DC Circuit Court Says Conflict Minerals Disclosure Rule Violates First Amendment

conflict mineral

US companies struggling to determine and report to federal officials if their supply chains contain conflict minerals may have felt some relief this week when the US Court of Appeals for the DC Circuit struck down the federal government’s conflict mineral disclosure requirement, saying it violated the First Amendment.

Spend Matters recently reported on a new study that showed the majority of companies required to disclose conflict mineral supply chain information to the Securities and Exchange Commission actually are failing to do so. This SEC rule is flawed, the judge’s opinion said. Back in 2014 when it last considered the rule, the court said the requirement forces a company to criticize its own products and “confess blood on its hands.” The court affirmed this again this week. It did not, however, strike down the entire conflict minerals rule.

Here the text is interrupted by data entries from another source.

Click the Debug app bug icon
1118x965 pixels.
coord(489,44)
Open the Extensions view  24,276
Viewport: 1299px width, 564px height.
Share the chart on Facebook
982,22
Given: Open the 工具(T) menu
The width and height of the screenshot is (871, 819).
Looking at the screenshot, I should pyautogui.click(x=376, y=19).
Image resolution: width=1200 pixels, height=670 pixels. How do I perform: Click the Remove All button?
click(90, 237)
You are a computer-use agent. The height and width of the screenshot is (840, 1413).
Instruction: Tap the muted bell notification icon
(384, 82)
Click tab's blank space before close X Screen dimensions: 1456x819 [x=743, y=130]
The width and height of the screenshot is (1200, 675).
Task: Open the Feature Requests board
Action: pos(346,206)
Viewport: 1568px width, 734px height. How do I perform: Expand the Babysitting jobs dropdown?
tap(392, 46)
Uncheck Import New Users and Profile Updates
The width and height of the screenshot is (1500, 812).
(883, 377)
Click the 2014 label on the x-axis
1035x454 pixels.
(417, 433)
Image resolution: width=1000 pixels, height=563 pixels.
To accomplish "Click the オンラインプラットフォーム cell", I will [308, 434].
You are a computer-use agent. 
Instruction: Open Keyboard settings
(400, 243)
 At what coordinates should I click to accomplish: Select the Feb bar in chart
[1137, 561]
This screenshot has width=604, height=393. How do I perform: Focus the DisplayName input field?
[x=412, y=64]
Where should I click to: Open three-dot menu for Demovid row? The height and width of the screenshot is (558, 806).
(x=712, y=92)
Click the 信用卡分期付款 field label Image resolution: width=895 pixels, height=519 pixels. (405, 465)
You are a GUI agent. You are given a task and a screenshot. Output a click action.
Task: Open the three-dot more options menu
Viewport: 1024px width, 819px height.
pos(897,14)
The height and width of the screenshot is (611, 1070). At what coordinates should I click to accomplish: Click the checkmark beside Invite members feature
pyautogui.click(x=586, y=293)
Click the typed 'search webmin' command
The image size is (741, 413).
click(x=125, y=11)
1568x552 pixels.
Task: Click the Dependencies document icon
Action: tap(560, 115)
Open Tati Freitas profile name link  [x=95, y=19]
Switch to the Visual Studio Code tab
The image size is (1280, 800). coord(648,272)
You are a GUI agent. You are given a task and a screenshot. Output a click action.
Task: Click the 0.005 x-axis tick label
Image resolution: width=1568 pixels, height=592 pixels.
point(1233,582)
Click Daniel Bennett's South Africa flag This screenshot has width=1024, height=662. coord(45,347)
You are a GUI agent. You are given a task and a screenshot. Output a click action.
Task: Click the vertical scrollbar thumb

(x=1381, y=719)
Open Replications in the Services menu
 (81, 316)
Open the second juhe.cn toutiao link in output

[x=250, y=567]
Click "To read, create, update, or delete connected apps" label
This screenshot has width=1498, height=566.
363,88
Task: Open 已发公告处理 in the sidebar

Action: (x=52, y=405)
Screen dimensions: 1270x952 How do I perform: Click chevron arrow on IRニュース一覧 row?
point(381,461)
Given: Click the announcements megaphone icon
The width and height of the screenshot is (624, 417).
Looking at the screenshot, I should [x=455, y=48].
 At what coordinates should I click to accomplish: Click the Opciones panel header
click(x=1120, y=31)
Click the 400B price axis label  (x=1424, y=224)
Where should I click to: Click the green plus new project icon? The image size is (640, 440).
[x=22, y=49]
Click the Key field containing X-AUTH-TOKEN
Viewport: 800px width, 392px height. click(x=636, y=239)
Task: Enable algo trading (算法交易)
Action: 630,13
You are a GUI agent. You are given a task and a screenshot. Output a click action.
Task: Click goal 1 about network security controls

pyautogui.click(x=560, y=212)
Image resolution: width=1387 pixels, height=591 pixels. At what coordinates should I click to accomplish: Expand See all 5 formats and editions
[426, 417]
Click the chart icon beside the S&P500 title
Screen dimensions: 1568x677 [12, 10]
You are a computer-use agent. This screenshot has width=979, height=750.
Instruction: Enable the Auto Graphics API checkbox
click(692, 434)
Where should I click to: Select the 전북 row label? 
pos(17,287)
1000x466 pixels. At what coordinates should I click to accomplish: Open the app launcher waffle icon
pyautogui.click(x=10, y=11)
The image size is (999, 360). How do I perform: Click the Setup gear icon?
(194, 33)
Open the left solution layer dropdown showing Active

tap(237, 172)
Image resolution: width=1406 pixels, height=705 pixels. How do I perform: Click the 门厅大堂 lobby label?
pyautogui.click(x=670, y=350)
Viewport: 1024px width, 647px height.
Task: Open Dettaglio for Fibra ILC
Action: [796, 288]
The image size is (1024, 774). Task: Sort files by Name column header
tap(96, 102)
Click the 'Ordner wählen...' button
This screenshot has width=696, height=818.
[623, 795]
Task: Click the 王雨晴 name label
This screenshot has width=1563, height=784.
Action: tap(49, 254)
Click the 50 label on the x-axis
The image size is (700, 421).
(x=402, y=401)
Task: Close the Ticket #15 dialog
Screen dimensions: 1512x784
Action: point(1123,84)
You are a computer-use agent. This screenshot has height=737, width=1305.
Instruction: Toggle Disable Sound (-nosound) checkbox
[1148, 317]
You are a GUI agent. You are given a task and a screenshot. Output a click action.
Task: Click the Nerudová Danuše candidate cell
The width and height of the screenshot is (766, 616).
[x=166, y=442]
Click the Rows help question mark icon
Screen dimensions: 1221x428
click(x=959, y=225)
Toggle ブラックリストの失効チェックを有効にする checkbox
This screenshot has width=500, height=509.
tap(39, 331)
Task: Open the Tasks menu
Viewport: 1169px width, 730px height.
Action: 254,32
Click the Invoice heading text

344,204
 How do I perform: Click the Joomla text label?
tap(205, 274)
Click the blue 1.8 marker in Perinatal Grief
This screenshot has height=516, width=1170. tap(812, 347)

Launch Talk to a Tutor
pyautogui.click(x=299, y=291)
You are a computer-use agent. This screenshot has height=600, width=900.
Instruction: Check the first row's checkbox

Our sister site MetalMiner reported on this news in more detail this week in its article DC Circuit Rules Against Disclosure Requirement in Conflict Minerals Rule Again, authored by MetalMiner Assistant Editor Jeff Yoders.

The court’s rulings did not overturn the entire Conflict Minerals Rule, it actually upheld requirements such as having companies investigate whether their products include the minerals and a requirement to file public reports on their investigations, a process that began last year,” Jeff wrote.